Milliyetçiliğin, ilerici mi yoksa gerici mi olduğunu anlamanın en doğru yolu, emperyalizme karşı aldığı tutuma bakmaktır. Emperyalist olanı, faşist olanı; kendi ülkesinde tarihsel, toplumsal, siyasal ve sınıfsal olarak aştığı, geride bıraktığı feodalizm artığı, ortaçağ kalıntısı alt kimlikleri; hedef seçtiği, bölmek istediği ülkelerde kullanır. Kaşır, kışkırtır. Gericidir, yayılmacıdır, ırkçıdır. Buna karşılık üçüncü dünya milliyetçiliği halkçıdır, devrimcidir, toplumcudur. Emperyalizme karşıdır.  

Milliyetçiliğin dış politika boyutu vardır. Ezilen dünyada, halkın ezici çoğunluğu yoksuldur. Sermaye birikimi cılızdır, yok denecek kadar azdır. Emperyalist ülkede ise iç pazarın ötesinde sermayenin ulus ötesi saldırı ve talanı öne çıkar. Bu talandan işçi sınıfına da bir miktar pay düşer. Bu sayede emekçilerin devrimci talepleri sönümlenir. Sistem içinde kalmaları sağlanır. Dünya ölçeğinde bir devrime ilişkin hedefleri, hassasiyetleri kırılır. Dış talandan aldıkları payın da etkisiyle, gelirleri bir miktar artınca, biraz olsun rahat yaşamaya başlayınca, ideolojik olarak sağa kayarlar. Emperyalist ülkenin milliyetçiliği, kapitalizmin ulaştığı aşamayla birlikte, başkalarının topraklarına göz diker. Hırslı, hınçlı ve hırçındır. Buna karşılık, mazlum milletin, ezilen dünyanın milliyetçiliği, yayılmacı değildir. Nesnel olarak öyle bir gücü, olanağı, iddiası da yoktur zaten. Kendi sınırlarını, egemenliğini, toprak bütünlüğünü korumaya çalışır.  

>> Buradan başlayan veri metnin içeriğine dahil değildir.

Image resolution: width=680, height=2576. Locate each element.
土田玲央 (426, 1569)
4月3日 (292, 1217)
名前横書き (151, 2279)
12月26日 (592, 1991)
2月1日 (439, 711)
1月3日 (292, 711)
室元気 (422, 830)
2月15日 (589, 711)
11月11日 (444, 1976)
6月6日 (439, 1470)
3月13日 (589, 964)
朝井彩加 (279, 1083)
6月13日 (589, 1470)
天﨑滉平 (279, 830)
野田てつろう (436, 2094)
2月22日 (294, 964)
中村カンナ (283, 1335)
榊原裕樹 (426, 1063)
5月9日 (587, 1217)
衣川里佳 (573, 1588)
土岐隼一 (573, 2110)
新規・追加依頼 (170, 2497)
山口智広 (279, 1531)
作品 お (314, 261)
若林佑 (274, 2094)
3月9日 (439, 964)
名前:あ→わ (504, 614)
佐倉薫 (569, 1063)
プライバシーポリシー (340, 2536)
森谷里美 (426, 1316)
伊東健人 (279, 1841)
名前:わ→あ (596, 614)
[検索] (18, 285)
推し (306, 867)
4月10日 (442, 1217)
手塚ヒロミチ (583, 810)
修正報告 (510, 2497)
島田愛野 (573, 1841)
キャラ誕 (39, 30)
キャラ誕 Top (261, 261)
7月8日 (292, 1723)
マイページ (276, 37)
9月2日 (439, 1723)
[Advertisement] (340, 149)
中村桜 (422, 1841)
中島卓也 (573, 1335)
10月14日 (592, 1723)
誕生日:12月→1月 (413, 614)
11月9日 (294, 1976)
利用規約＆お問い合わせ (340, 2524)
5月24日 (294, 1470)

Sanayi Devrimi’ni yapmış İngiliz emperyalizminin milliyetçiliği ile (sadece İngiliz Muhafazakâr Partisi değil, İngiliz İşçi Partisi de), Sanayi Devrimi’ni kaçırmış, yarı sömürge durumuna düşmüş, vatanı işgal edilmiş Osmanlı aydınlarının milliyetçiliği aynı değildir. Fransız milliyetçiliği ile Fransız işgaline karşı vatanını savunan Cezayir milliyetçiliği aynı değildir. ABD’nin milliyetçiliği ile ABD’nin saldırdığı Vietnam’ın, Kore’nin, Küba’nın, Afganistan’ın, Irak’ın, Suriye’nin milliyetçiliği aynı değildir. Nüfusunun üç katı kadar Covid-19 aşısı stoklayan Kanada’nın milliyetçiliği ile sadece 25 tane aşı gönderilen Gine’nin milliyetçiliği de aynı değildir.  

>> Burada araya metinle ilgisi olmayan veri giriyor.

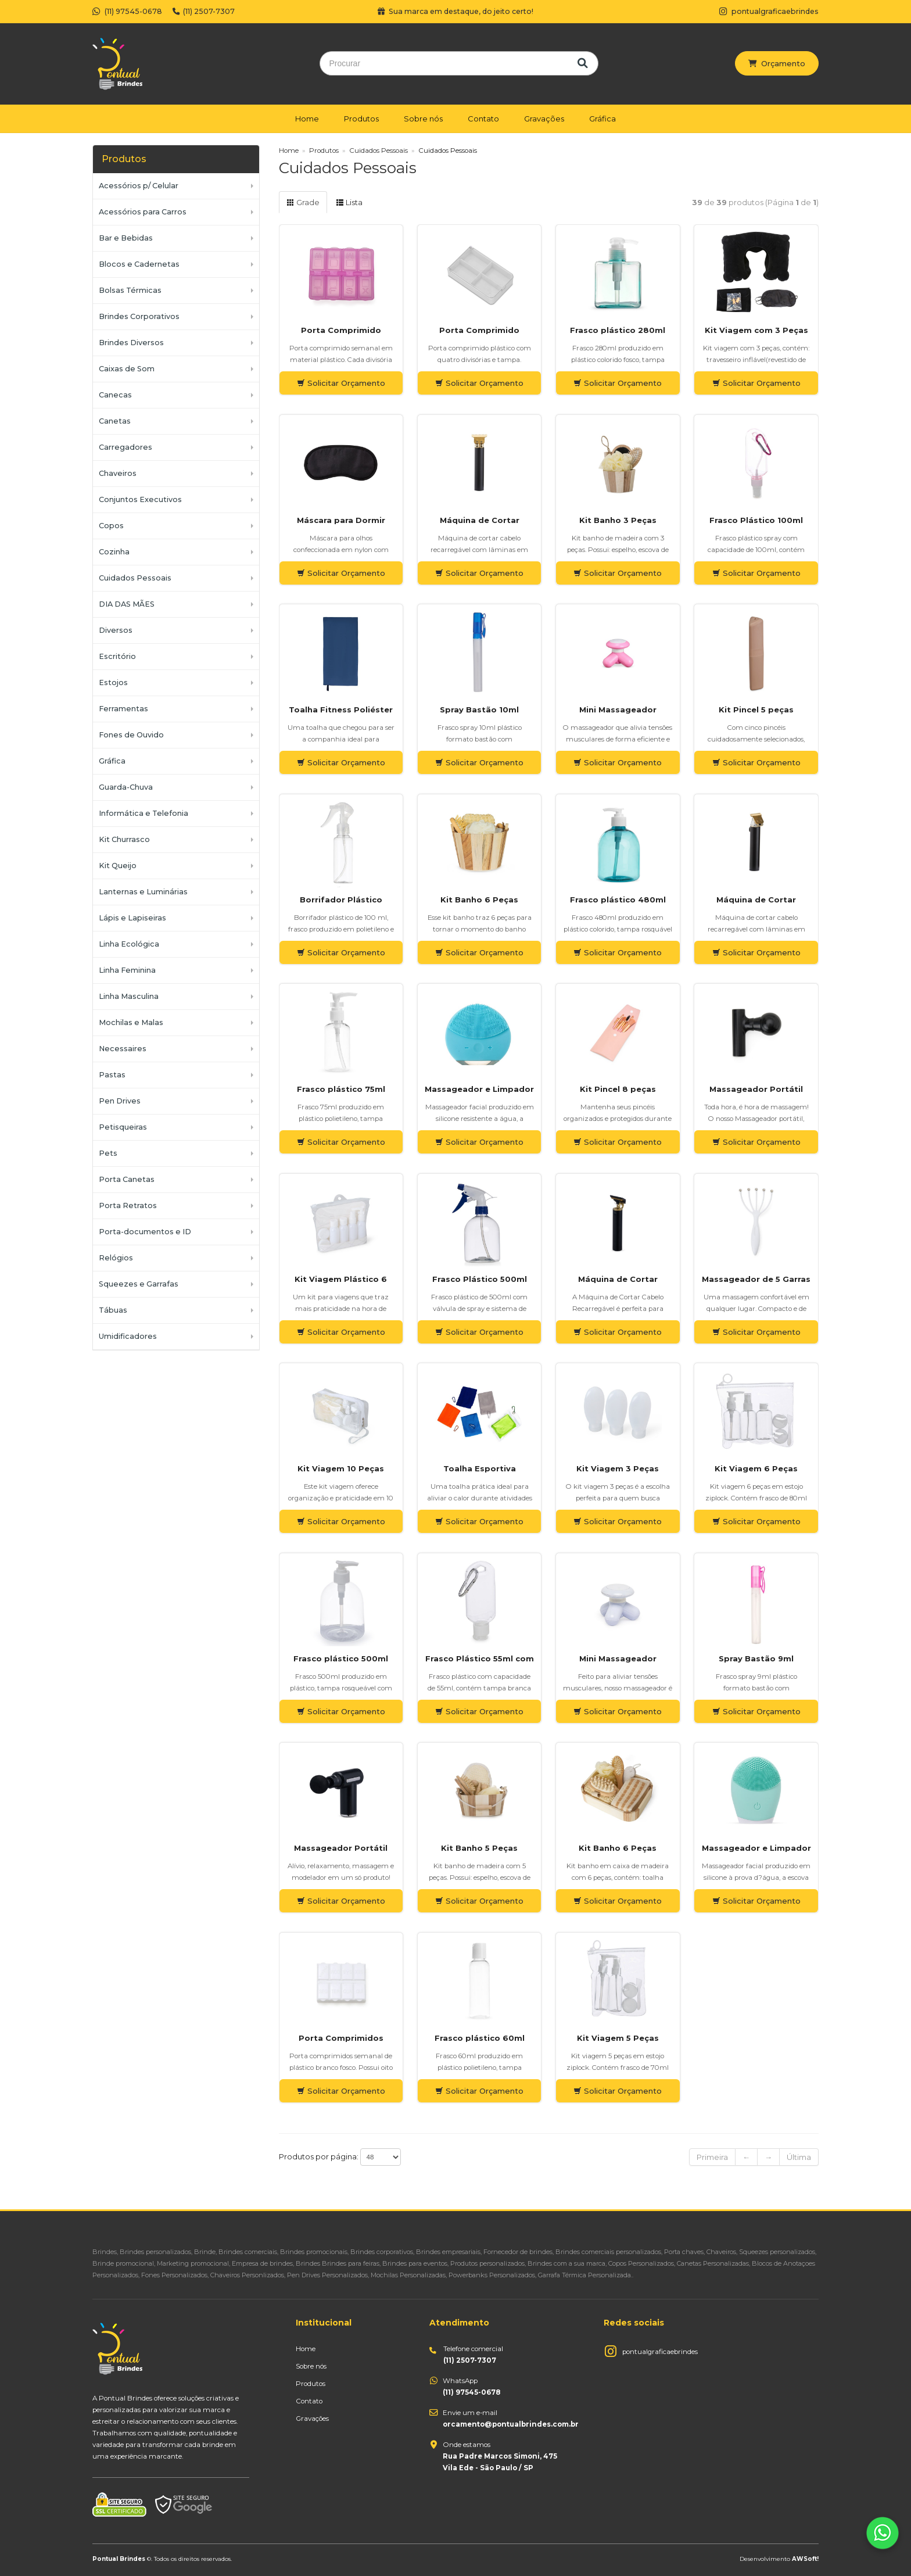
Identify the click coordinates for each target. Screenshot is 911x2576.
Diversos (115, 630)
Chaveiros (118, 473)
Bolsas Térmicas (130, 290)
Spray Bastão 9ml (756, 1658)
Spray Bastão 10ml (479, 709)
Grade (303, 202)
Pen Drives (120, 1101)
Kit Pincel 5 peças (756, 709)
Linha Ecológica (129, 944)
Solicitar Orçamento (341, 383)
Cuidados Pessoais (135, 578)
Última (799, 2157)
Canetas (115, 421)
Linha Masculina (129, 996)
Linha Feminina (127, 970)
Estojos (113, 682)
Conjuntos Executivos (140, 499)
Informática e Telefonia (143, 813)
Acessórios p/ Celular (138, 185)
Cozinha (114, 551)
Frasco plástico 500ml (340, 1658)
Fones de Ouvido (131, 734)
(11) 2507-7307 (204, 11)
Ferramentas (123, 708)
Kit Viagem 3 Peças (617, 1468)
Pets (108, 1153)
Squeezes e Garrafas (138, 1284)
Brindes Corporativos (139, 316)
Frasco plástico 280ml (617, 330)
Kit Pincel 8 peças (618, 1089)
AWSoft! (805, 2558)
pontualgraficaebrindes (660, 2352)
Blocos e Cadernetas (139, 264)
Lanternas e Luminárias (143, 891)
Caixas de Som (127, 368)
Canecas (115, 394)
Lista (349, 202)
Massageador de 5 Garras (756, 1279)
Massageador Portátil (756, 1089)
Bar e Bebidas (126, 238)
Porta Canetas (127, 1179)
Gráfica (602, 118)
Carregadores (125, 447)
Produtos (361, 118)
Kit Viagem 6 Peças (756, 1468)
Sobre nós (423, 118)
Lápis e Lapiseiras (132, 917)
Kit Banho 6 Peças (479, 899)
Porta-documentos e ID (145, 1231)
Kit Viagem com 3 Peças (756, 330)
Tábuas (113, 1310)
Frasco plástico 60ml (480, 2038)
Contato (483, 118)
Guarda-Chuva (126, 787)
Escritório (117, 656)
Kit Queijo (118, 865)
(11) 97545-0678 (127, 11)
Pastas (112, 1074)
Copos (111, 525)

Kısacası, her milliyetçilik; o halkın tarihsel, siyasal, toplumsal, kültürel, iktisadi, coğrafi koşullarının, birikiminin, deneyiminin ürünüdür. O süreçte gelişir, olgunlaşır. Genelleme yapmak doğru olmadığı gibi bilimsel, nesnel, gerçekçi de değildir. Büyük sermayeyi savunanı da vardır; kamucu, toplumcu, devletçi ekonomiden yana olanı da. Liberal, kapitalist olanı da vardır; halkçı, devrimci olanı da. Emperyalizmin hizmetinde olanı da vardır; emperyalizme karşı savaşanı da.  

Atatürk milliyetçiliği; emperyalizme karşı Kurtuluş Savaşı veren, devlet kuran, devrim yapan, mazlum bir milletin, antiemperyalist milliyetçiliğidir. Bu yönüyle ezilen dünyaya örnektir. Özeldir, özgündür ve öncüdür.